··· Supplied passage ···
Okay...I'm bisexual....I dont want to be ..... but i am.. There is a part of me that is attracted to girls. I have a friend who I've been bestfriends with for four years since sixth grade. She's really special to me. She's always there when I need her, she listens to me,we always have something to talk about, were into the same stuff and everything. But she has alot of ailments...she's homocidal,she has depression,acid reflux,suicidal tendencies, and ADD. I really care for her...but sometimes I think I go to far when I try to help by keeping her happy. I buy her things all the time...I come running when she calls...i get jealous when she's hanging out with my other friends, and...I cry for her..Do I love her? Should I tell her even though she's straight and I'm a disgusting bi person? Yes...I am ashamed to be bi for anyone whos confused.
2006-10-06
14:20:41
·
20 answers
·
asked by
Anonymous
in
Family & Relationships
➔ Singles & Dating
i think you are in love with her..
maybe you should tell her so you can have some relief by getting it off your chest. maybe she'll understand and it might make her happy that someone out there loves her.. she may not approve of your feelings if she's straight. but, you'll never know until you tell her how you feel.... also, you shouldn't be ashamed to be bi.. lots of people are.
2006-10-06 14:25:24
·
answer #1
·
answered by Anonymous
·
0⤊
0⤋
First of all, how can she listen to you if she has ADD? If she's homicidal you'd best keep away from her. She seems to have many problems that you are not prepared or qualified to deal with. You better not tell her you are bisexual or that you have feelings for her. She may be horrified by what she's hearing and then really snap. You might push all the wrong buttons. But if you still want to find out, ask her opinion of gay and bisexual people. Tell her you read something about it in an article. don't give any info about you personally, talk in the third person and see what she answers. Truthfully, seek love somewhere else. She has too many mental problems that could be hazardous to your health. I am not putting you down about your sexual preferences. You are your own person and can choose to be whatever you want. It is your safety that concerns me. Talk about this to an adult that may be able to direct your friend in the right direction to get help for her mental problems.
2006-10-06 14:34:52
·
answer #2
·
answered by Sylvia P 2
·
0⤊
0⤋
First of all you have nothing to be ashamed of... being bi isnt a curse or the plague or anything like that. Ok about your friend...It sounds as if she has a lot of problems and I don't think you are in love with her so much that you are a concerned friend. I totally understand feeling like you are responsible for keeping your friends happy and safe but you can't possibly take responsibility for her life. Maybe you should talk to her about getting some help before she hurts herself you or someone else.
2006-10-06 14:29:16
·
answer #3
·
answered by Kat 1
·
0⤊
0⤋
Let me get this straight... you're asking whether you should tell a straight "homicidal" person, who happens to be your best friend, that you are interested in her? What good would that do except maybe send her off the deep end?
···
Exercise 1:
Say whether each statement agrees with the thread: (a) the asker has been best friends with the girl since sixth grade; (b) Sylvia P 2 advises telling the friend about being bisexual; (c) Kat 1 believes the asker is in love with the friend. For each, answer yes or no and quote the words of the thread that decide it.
Exercise 2:
Return the passage of the thread between "2006-10-06 14:29:16" and "the deep end?", inclusive, copied word for word.
··· Supplied material ···
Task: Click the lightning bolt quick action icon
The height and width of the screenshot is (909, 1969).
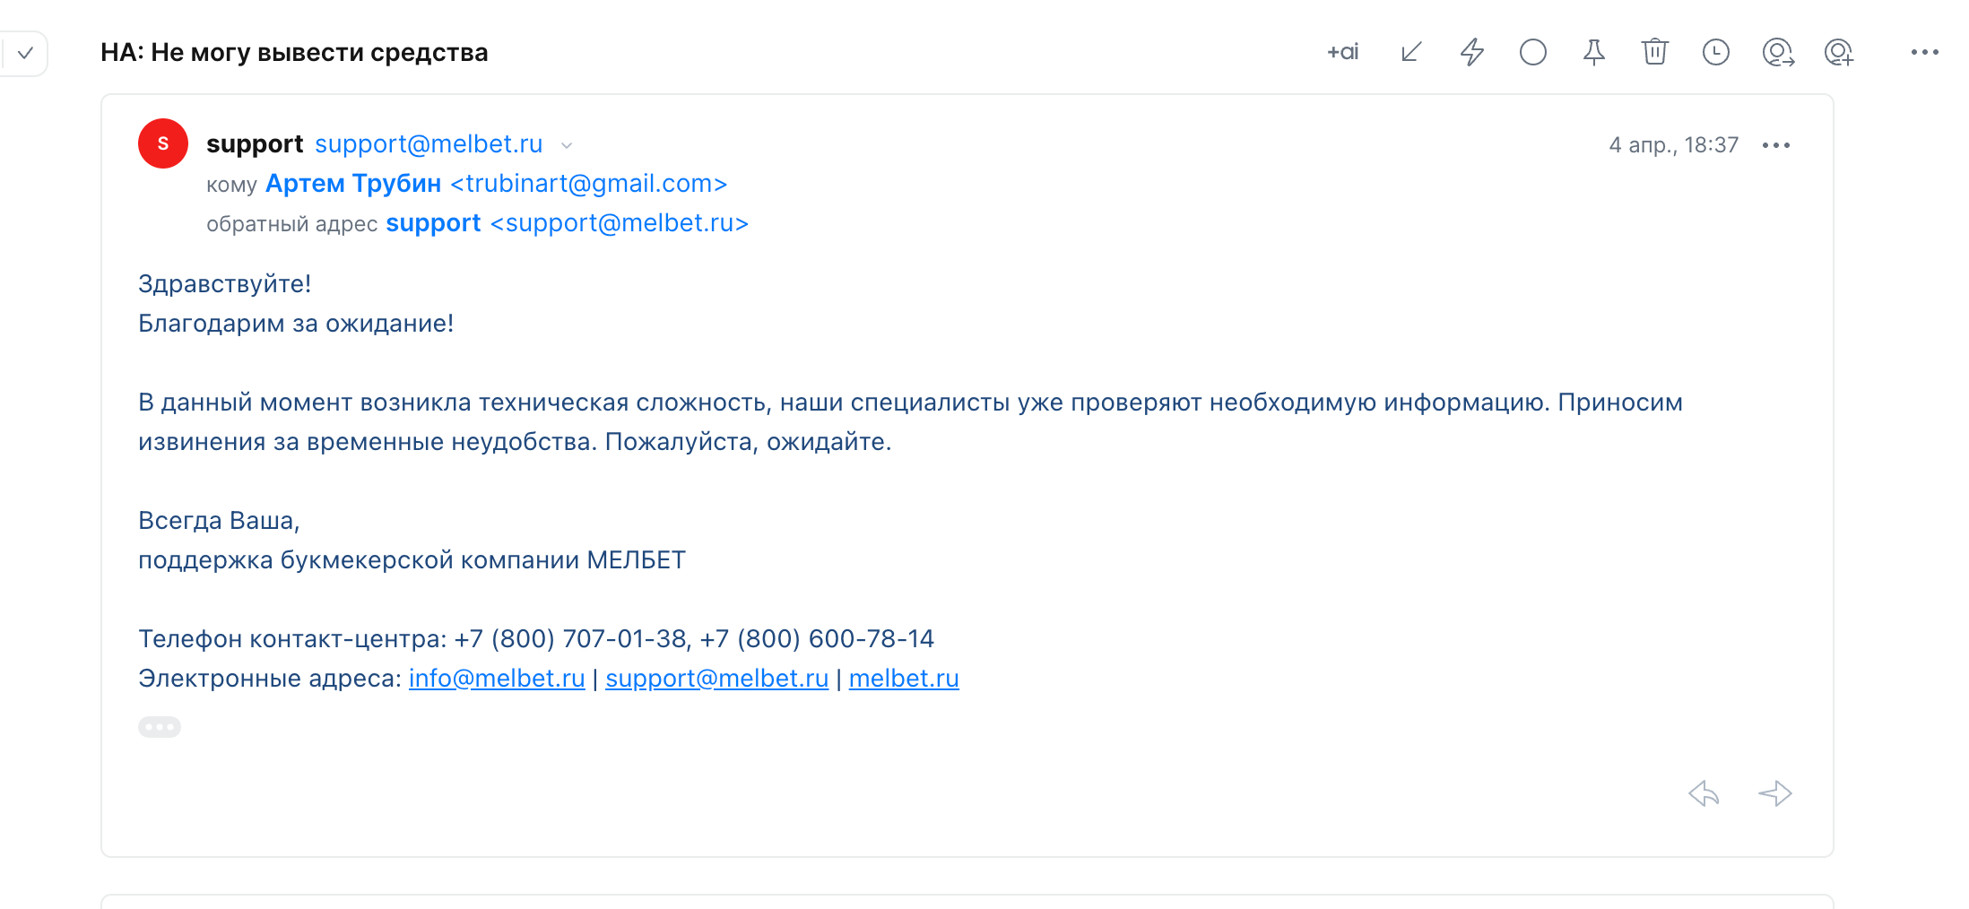Action: click(1472, 52)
···
Final result 1:
(a) Yes: "I have a friend who I've been bestfriends with for four years since sixth grade."
(b) No: "You better not tell her you are bisexual or that you have feelings for her."
(c) No: "I don't think you are in love with her so much that you are a concerned friend."

Final result 2:
2006-10-06 14:29:16
·
answer #3
·
answered by Kat 1
·
0⤊
0⤋
Let me get this straight... you're asking whether you should tell a straight "homicidal" person, who happens to be your best friend, that you are interested in her? What good would that do except maybe send her off the deep end?